▸ **PROBLEM DETAILS**:
Return the lines below that contain the word "agent".

═══ MATERIAL FOR THE TASK

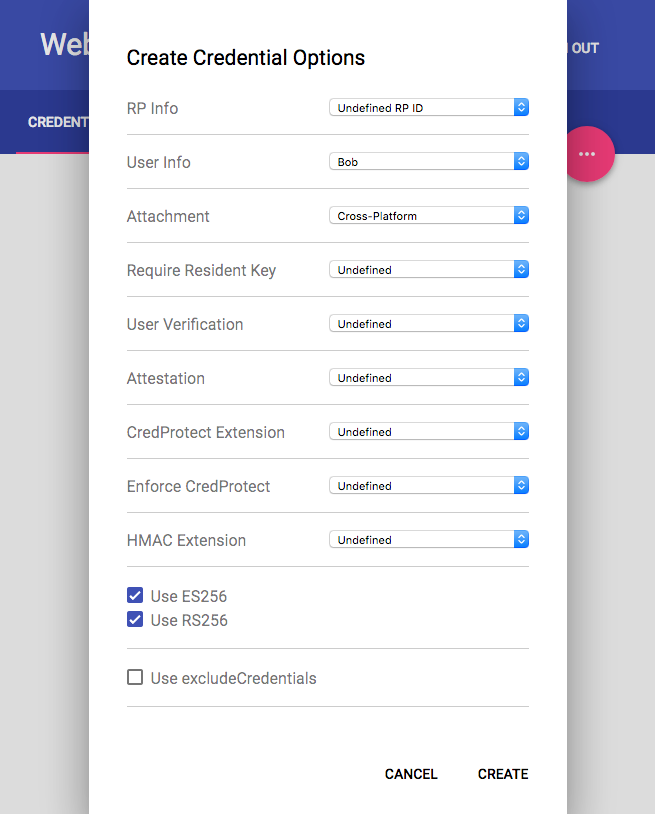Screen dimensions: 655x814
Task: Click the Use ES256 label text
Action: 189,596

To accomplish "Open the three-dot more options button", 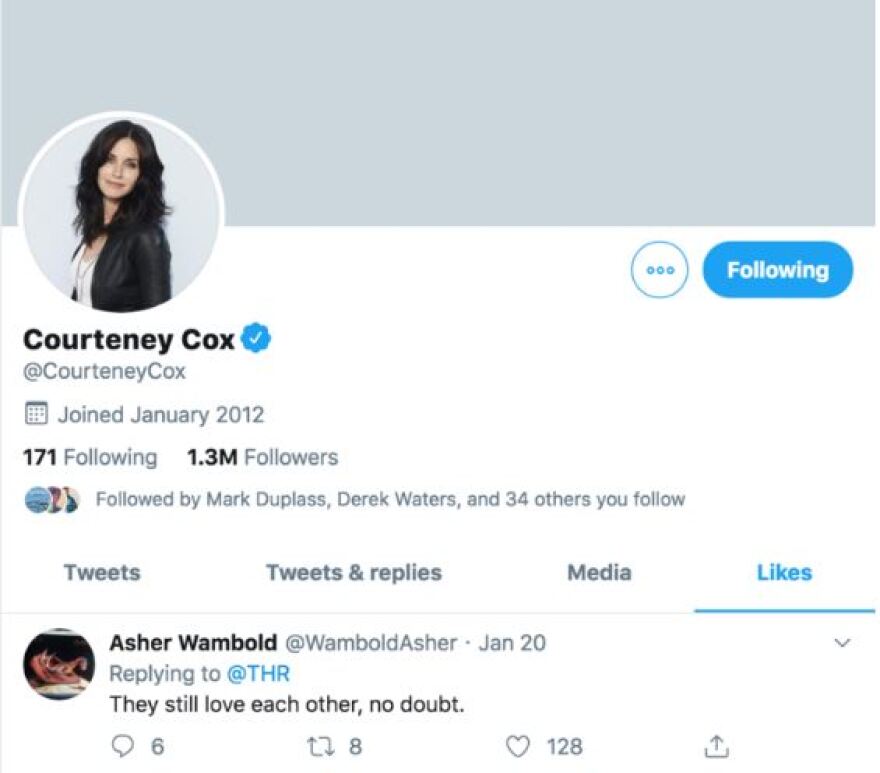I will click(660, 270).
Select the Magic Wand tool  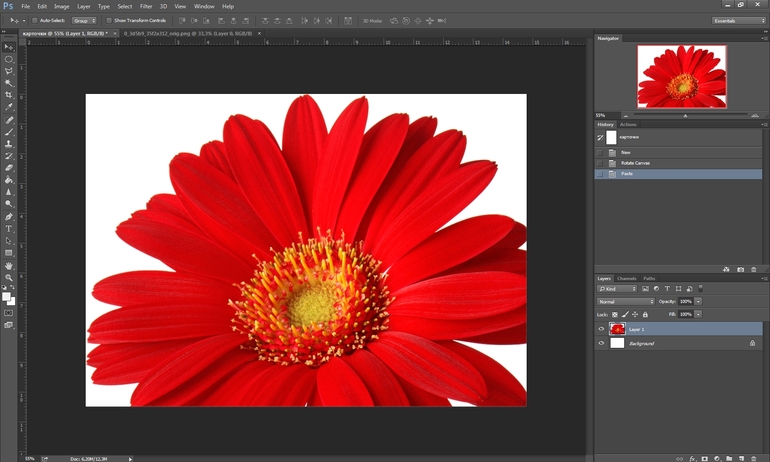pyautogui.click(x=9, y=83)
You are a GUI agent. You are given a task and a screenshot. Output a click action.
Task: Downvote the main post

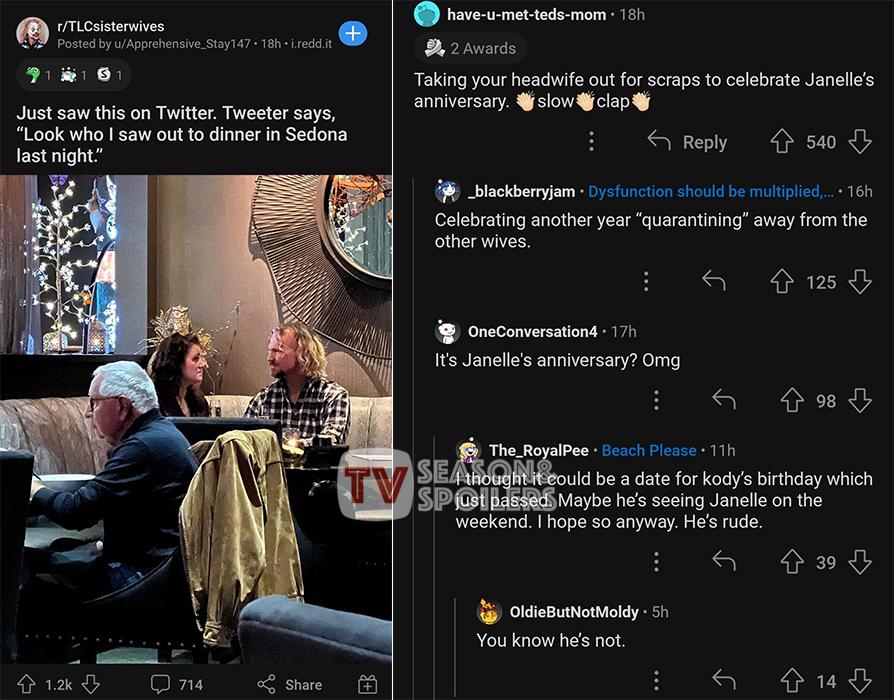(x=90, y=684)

══════
═══ MATERIAL FOR THE TASK

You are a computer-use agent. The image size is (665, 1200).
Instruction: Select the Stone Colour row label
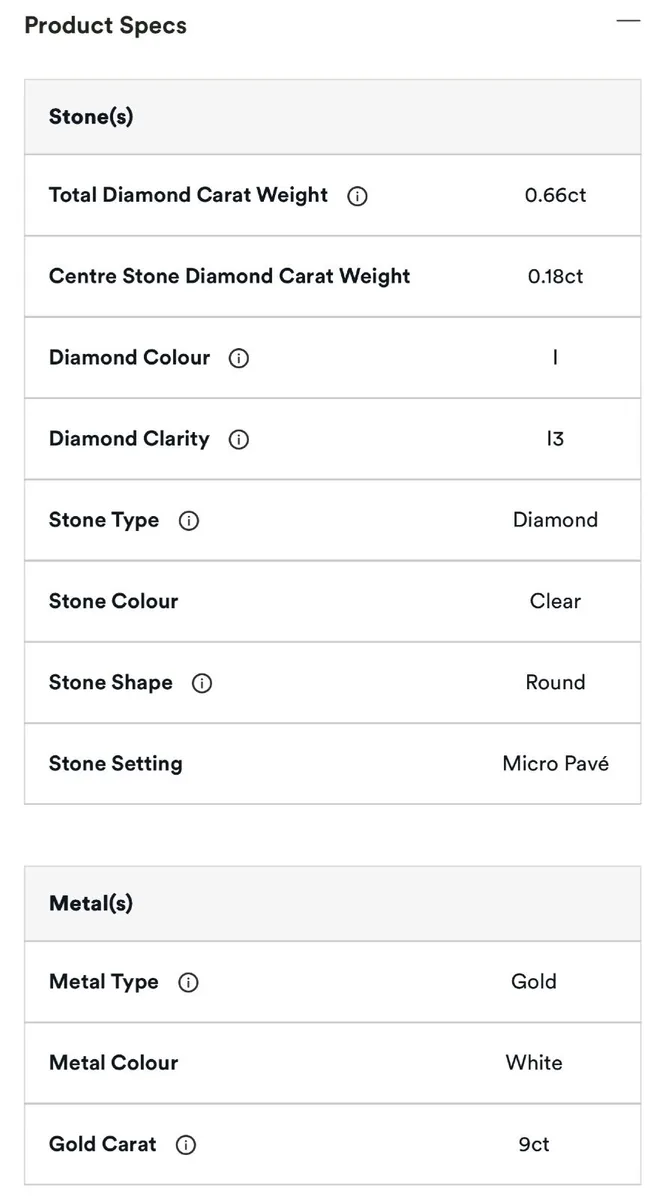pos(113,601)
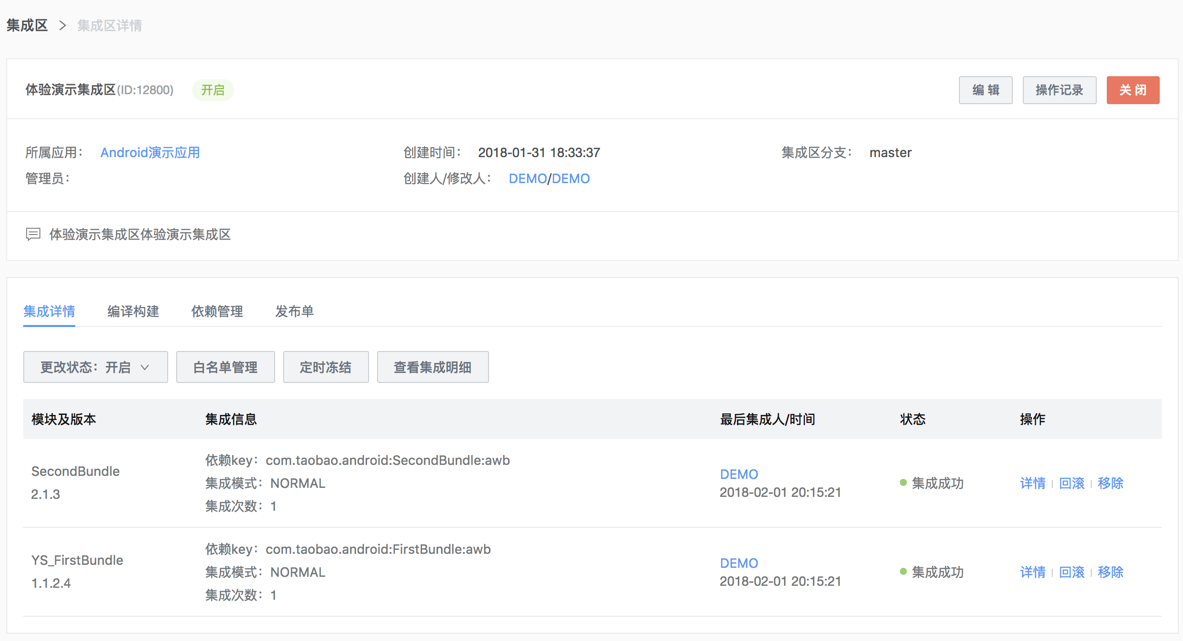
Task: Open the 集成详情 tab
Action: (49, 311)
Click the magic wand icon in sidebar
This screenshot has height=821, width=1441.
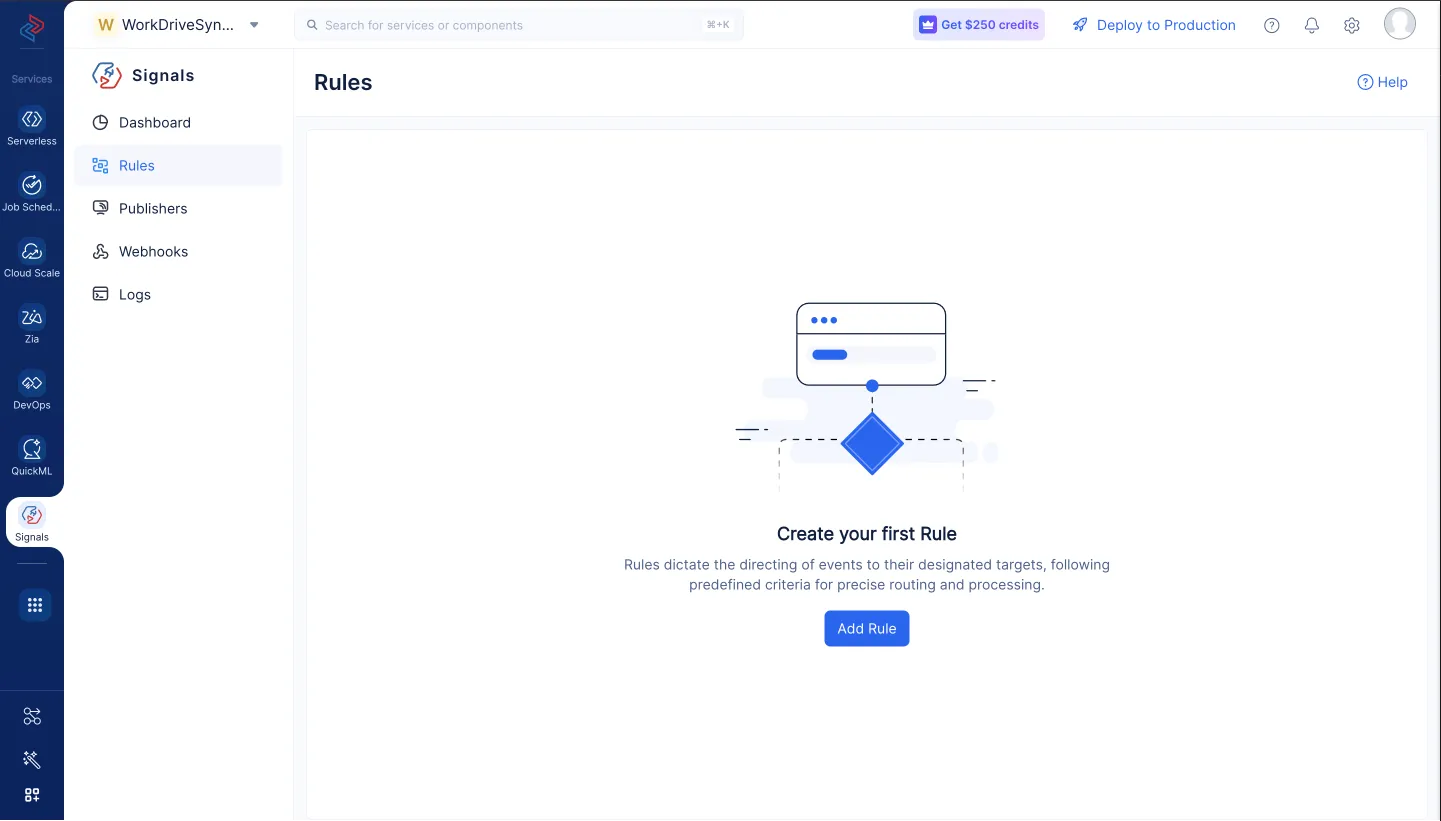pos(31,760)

══════

▸ **RESPONSE BELOW**:
You are a GUI agent. You are given a task and a screenshot. Output a click action.
You are a computer-use agent. The image size is (665, 1200).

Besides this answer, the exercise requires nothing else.